Exercise prompt
Reproduce word for word everything in the rows below, from the line containing "Given: Close the 发生额及余额表 tab" down to the end of the rows, leaving out the pictures.

Given records
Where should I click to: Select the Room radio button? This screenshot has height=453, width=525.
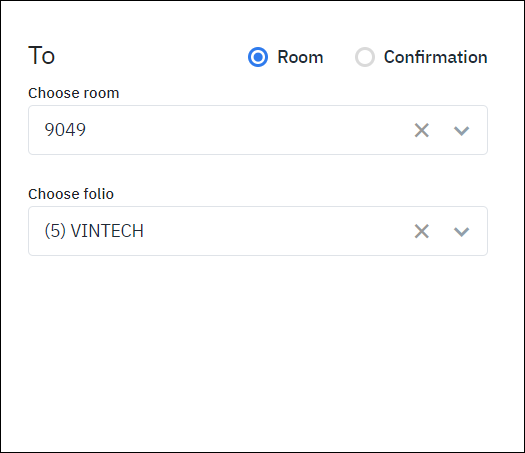click(x=258, y=57)
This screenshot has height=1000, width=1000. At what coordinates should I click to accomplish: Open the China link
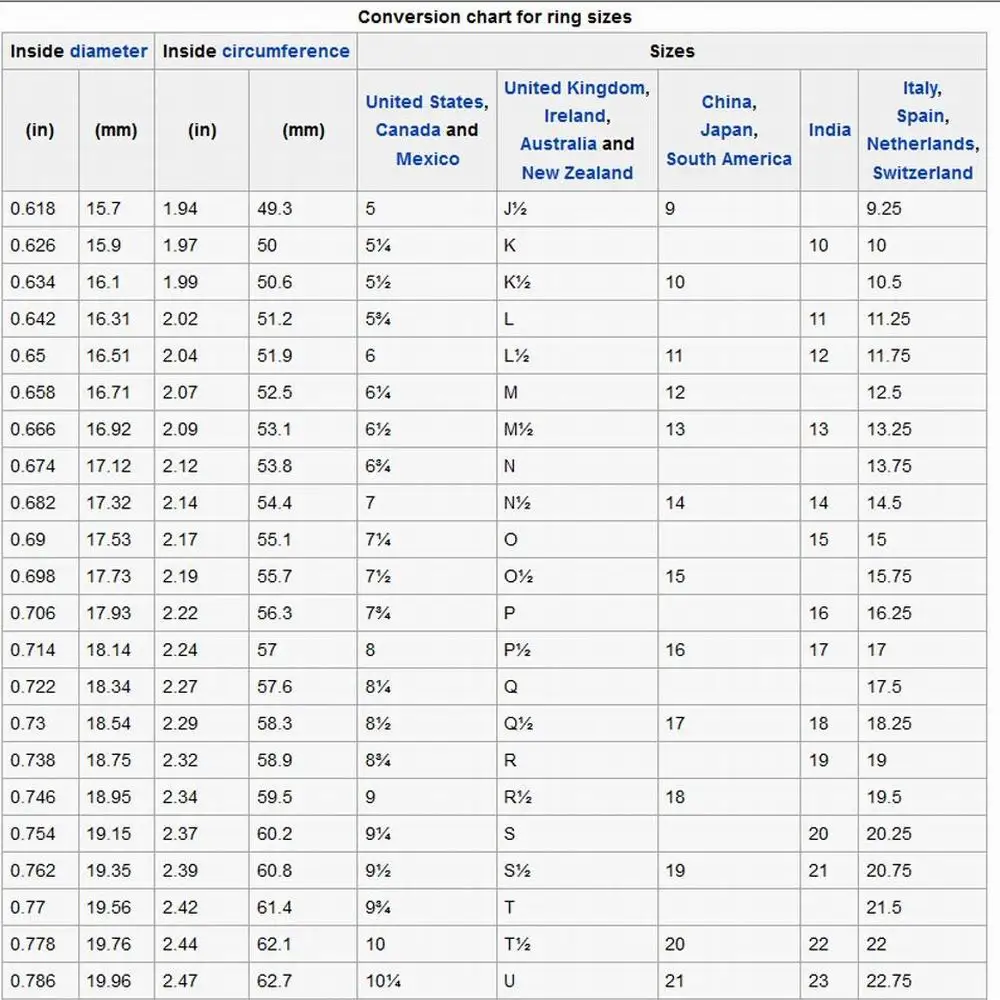click(x=726, y=102)
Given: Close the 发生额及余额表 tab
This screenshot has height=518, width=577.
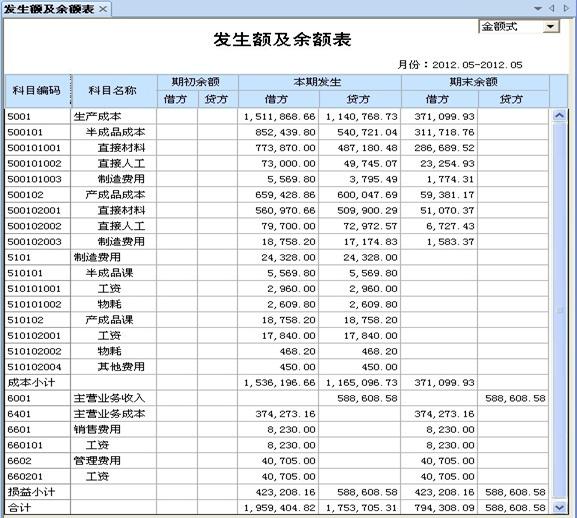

Reply
Given: Close the 发生额及余额表 tab
This screenshot has height=518, width=577.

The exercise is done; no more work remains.